Choose if the Dataset will be loaded

This step determines whether the workflow should proceed with physically loading the dataset or stop after registration. The decision is based on the types of dataset locations associated with the dataset: If the dataset is stored in a relational database, the workflow ends after registration. Otherwise, the workflow continues to the loading step. By explicitly separating registration from loading, the workflow supports multiple dataset lifecycle patterns while maintaining a consistent onboarding process.

Load Dataset

This task performs the physical ingestion of the dataset into downstream systems after it has been successfully registered. Loading is only executed for datasets that require file-based processing.

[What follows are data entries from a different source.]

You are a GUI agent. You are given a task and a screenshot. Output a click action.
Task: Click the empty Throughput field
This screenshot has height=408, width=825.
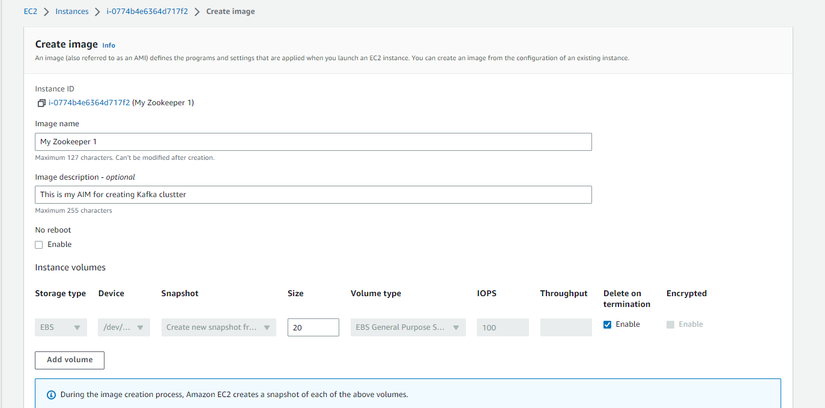point(566,327)
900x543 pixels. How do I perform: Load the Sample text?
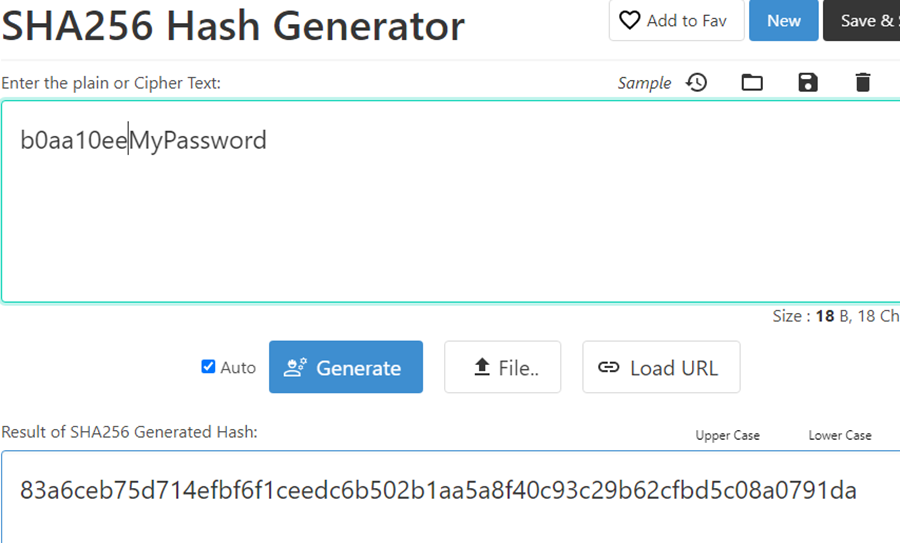[x=644, y=83]
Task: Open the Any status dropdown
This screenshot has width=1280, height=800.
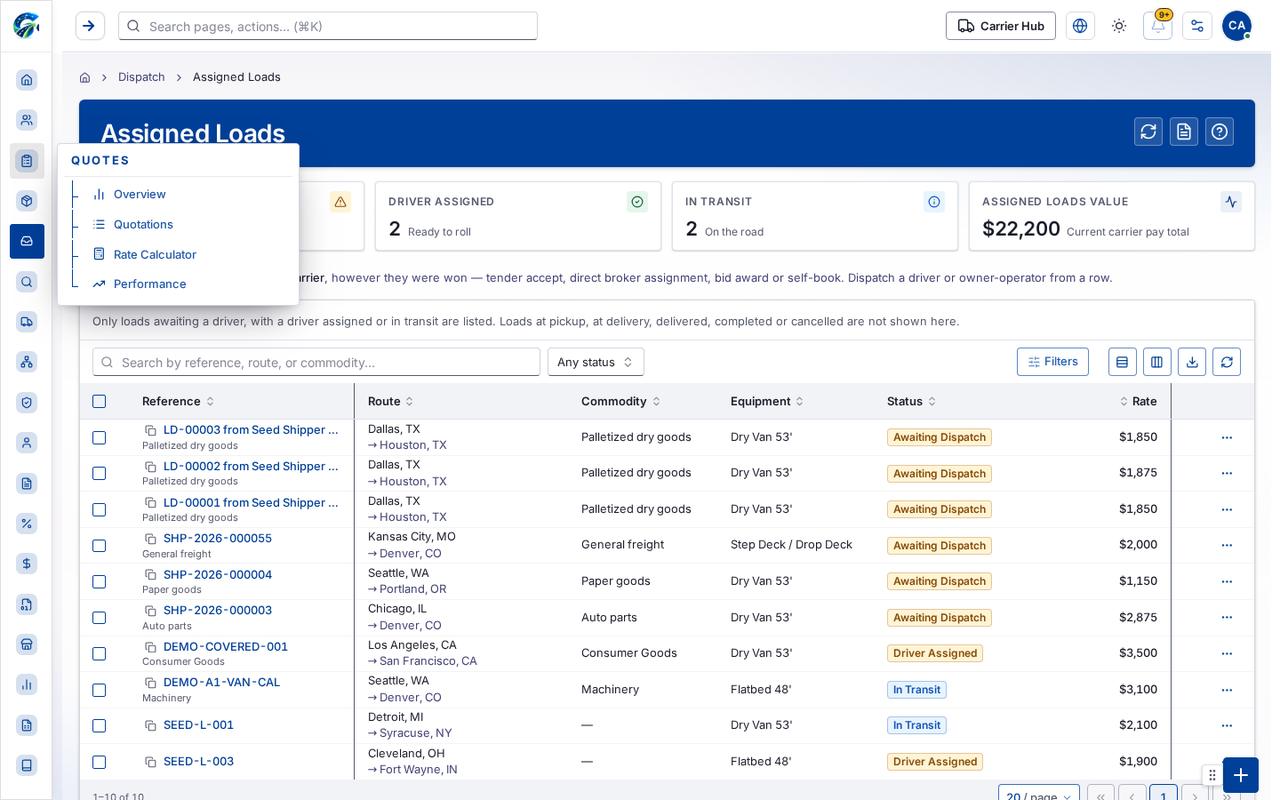Action: pos(596,362)
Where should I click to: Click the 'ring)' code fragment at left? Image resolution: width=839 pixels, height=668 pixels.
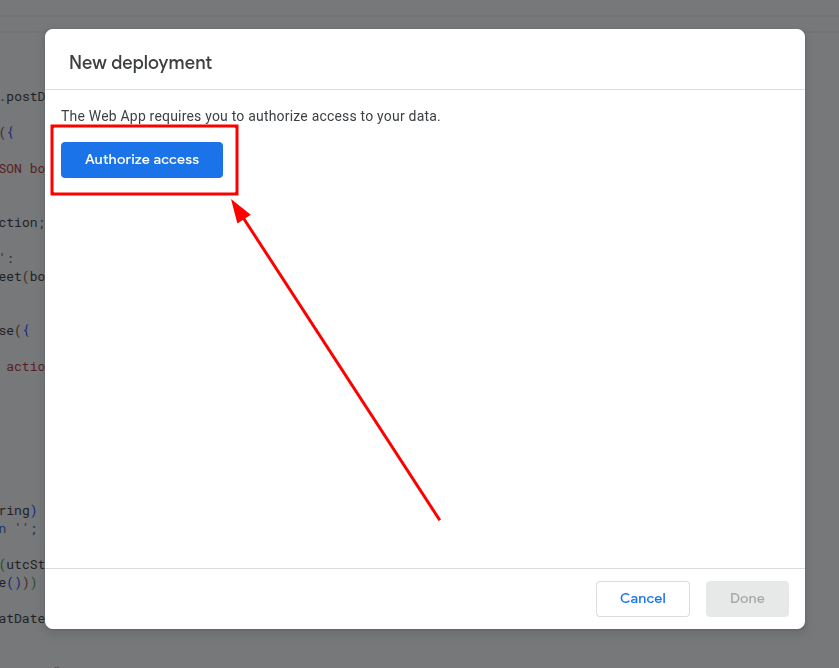click(20, 510)
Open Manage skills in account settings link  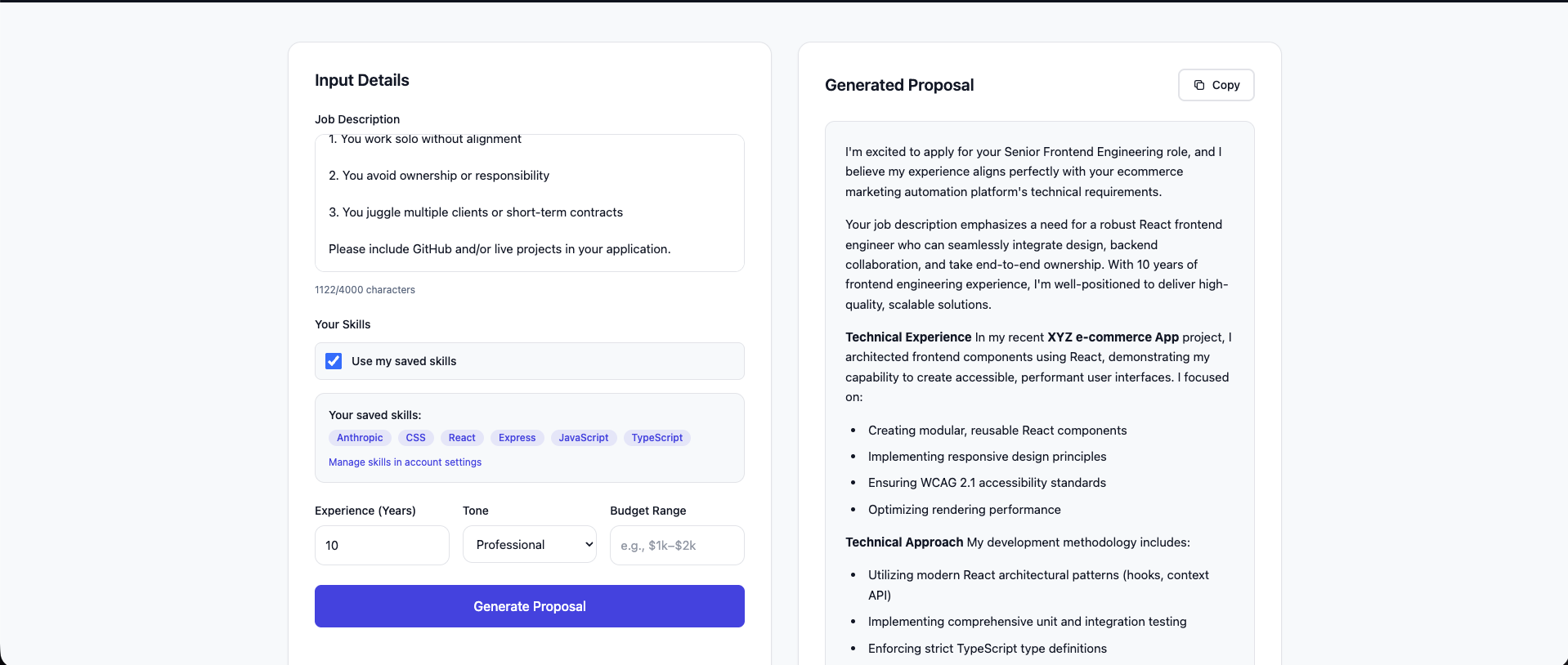pos(405,462)
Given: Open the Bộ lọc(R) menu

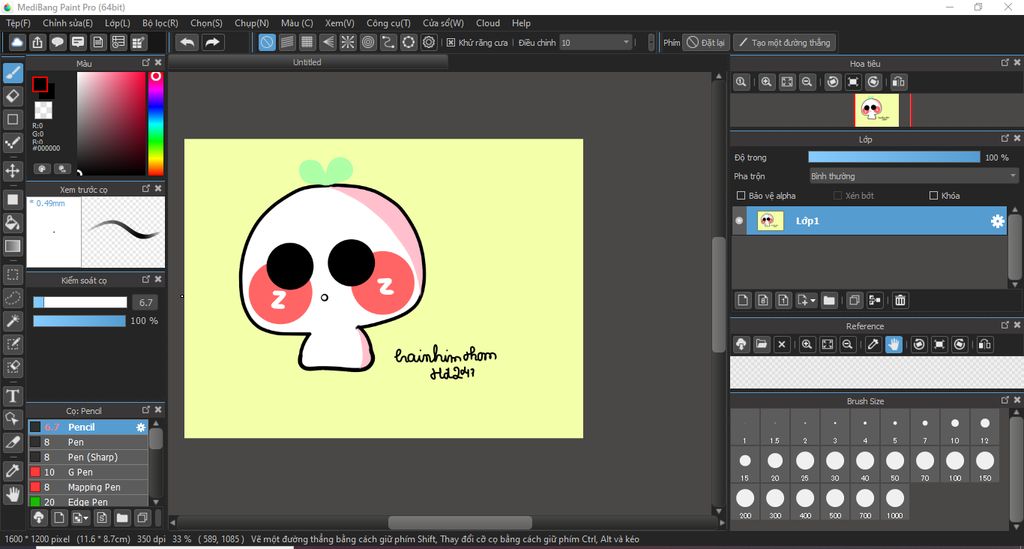Looking at the screenshot, I should (160, 23).
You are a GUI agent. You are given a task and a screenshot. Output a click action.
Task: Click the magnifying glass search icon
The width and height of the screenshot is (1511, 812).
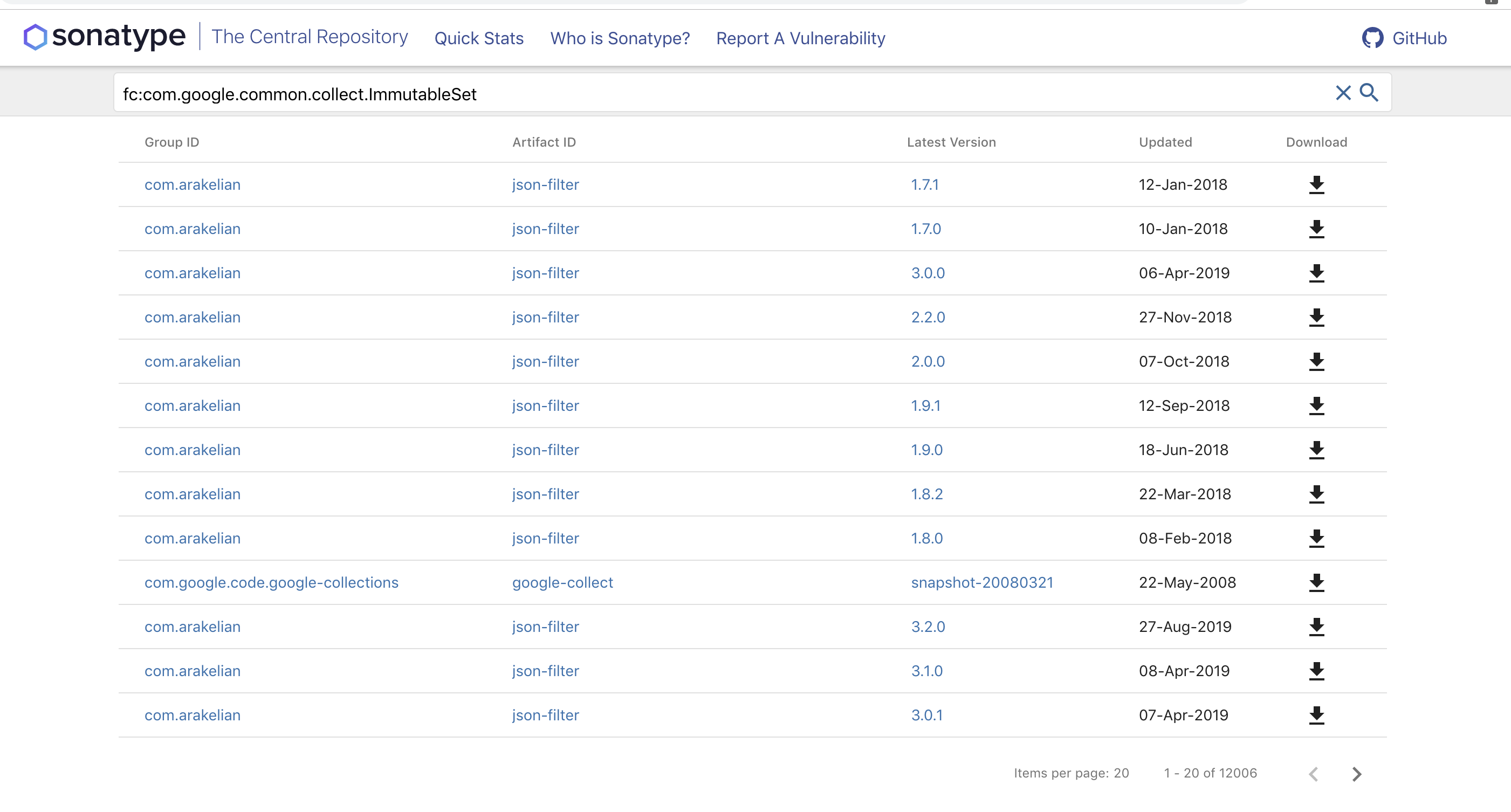[1369, 93]
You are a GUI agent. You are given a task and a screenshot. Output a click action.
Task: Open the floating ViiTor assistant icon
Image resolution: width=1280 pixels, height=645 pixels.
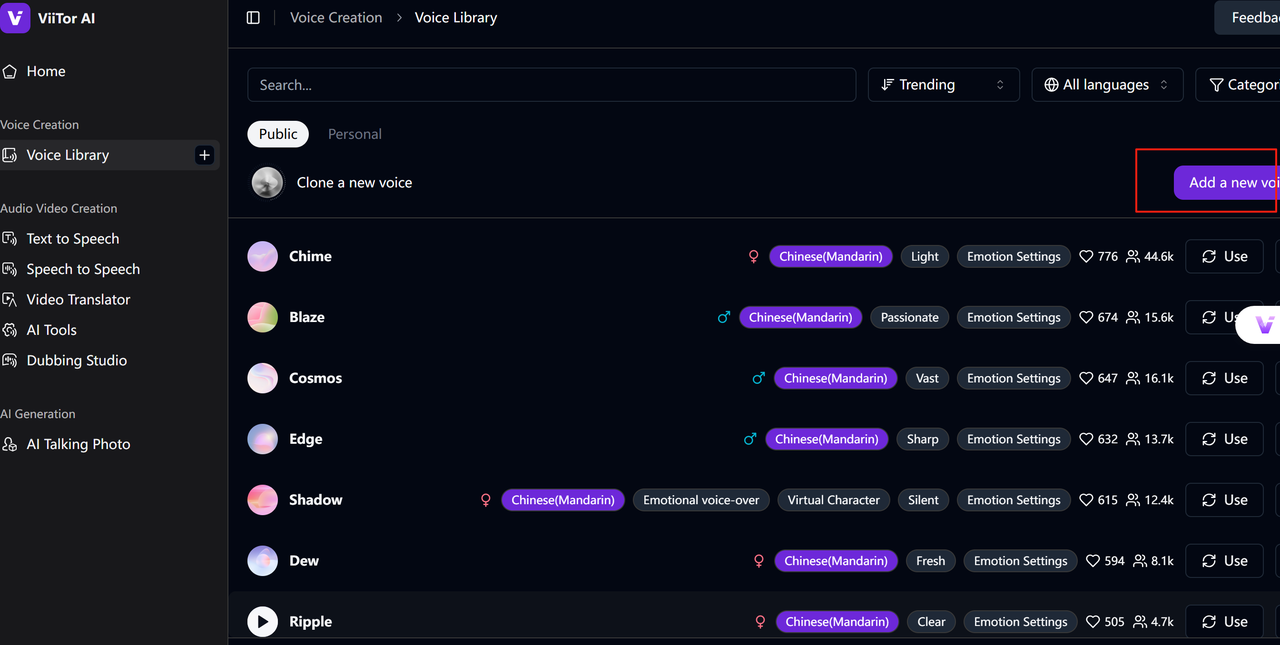(1263, 325)
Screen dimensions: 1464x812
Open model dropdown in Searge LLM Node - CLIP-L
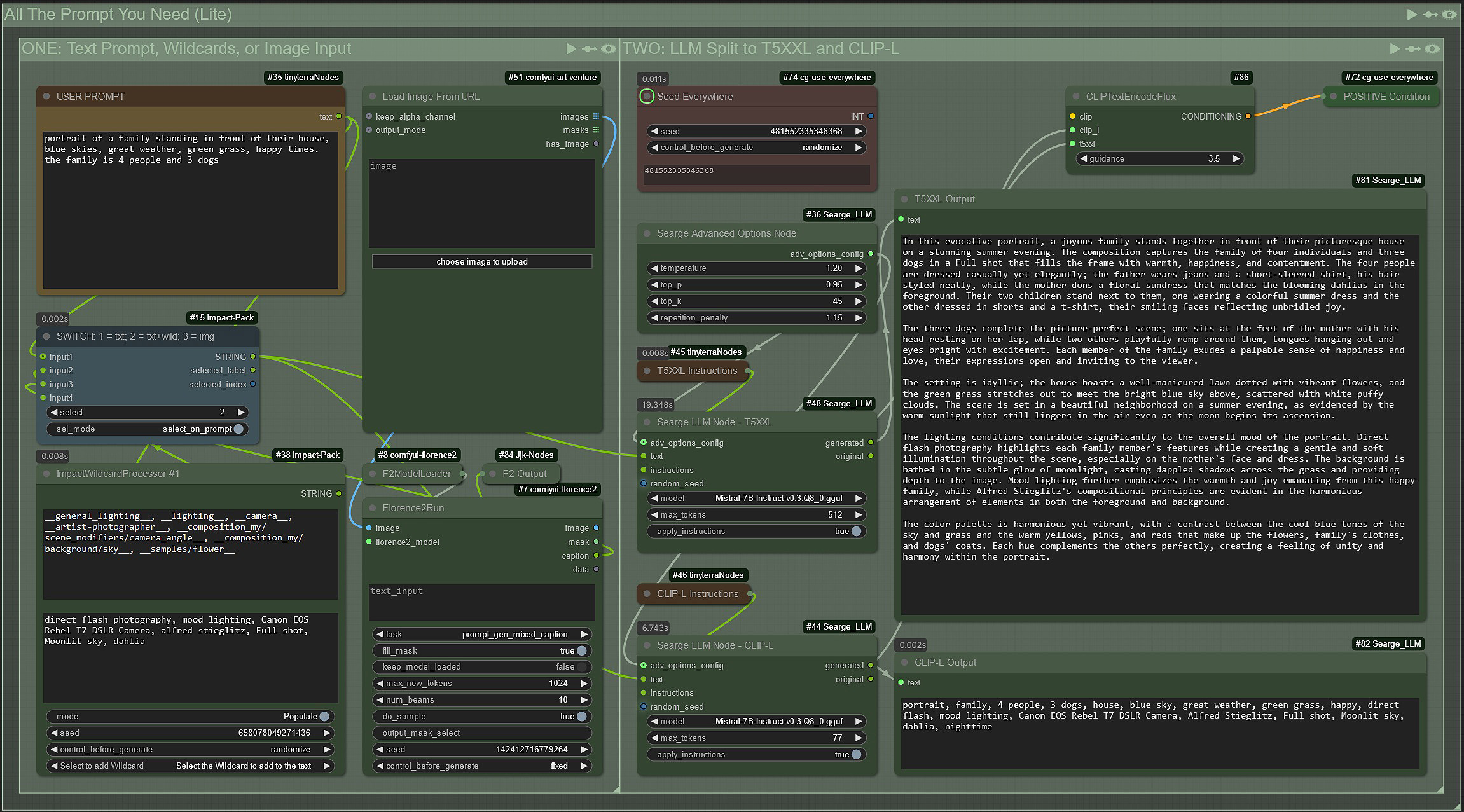click(x=756, y=721)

Database-resident datasets and other non-loadable sources are explicitly excluded by the preceding decision step. This operation does not redefine dataset metadata; it acts upon the dataset entity created during registration.

The task returns the response from the Data Model Management system which is primarily informational and does not affect further workflow execution.

If loading fails, the workflow fails at this stage. The dataset remains registered but is not marked as loaded, allowing the issue to be diagnosed and retried without re-registration.